Обозримое пространство казалось безлюдным: ни мента, ни зэка, один только белесый, выедающий глаза свет низкого размытого неба.
Игорь Львович плотно прикрыл за собою дверь, поставил кружку со снегом поближе к трубе, подбросил дров и закурил в ожидании чая.
…Любовный жар растопит в кружке снег,
Я выпью свежака, помыслю о понятьях…
Послание выходило классическое, но совсем не обидное. Игорь Львович расстегнул фофан, набираясь тепла. Не думая больше ни о послании, ни об адресате, ни о чем другом, он сидел так, пока не закипела вода, потом от души сыпанул заварки и отставил кружку на край печки – дойти. Чай мгновенно вспенился, закипел и стал выплескиваться; в хибаре запахло веником, и Рылевский привстал, чтобы снять кружку. Дверь распахнулась, и вошедший нечаянно, но сильно толкнул его под руку; Игорь Львович отскочил, спасая чай.

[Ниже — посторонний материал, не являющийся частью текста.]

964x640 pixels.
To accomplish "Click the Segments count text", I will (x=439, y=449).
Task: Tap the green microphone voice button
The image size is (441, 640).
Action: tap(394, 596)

Судя по тому, что этот хрен осмелился ворваться сюда без спроса и стука, вовне происходило нечто неожиданное и крайне для него, Рылевского, важное.
– Ну, – спросил он, отступая еще на шаг и опуская на пол дымящуюся кружку, – ну что там?
– Взгляните сами, Игорь Львович, – отсюда видать, – тяжело дыша, заговорил посетитель. – А я уж туда не пойду, сами понимаете.
– Куда не пойдешь? – на всякий случай строго спросил Рылевский.
– Взгляните сами, – повторил зэк. – Чего уж вам туда накидали, не знаю, а я не пойду.
Игорь Львович отворил дверь.
Пространство, недавно поразившее его своим безлюдьем, преобразилось, как театральная сцена, в считаные минуты, пока закипал чай.
Площадка перед старой цистерной была оцеплена; солдаты, одетые в какие-то нелепые, полухоккейные, полулегионерские латы, стояли плотной неподвижной цепью. Круглые шлемы с опущенными на лицо прозрачными щитками, автоматы на бурых жабьих боках; из-за метели контуры фигур дрожали, то съеживаясь, то расплываясь.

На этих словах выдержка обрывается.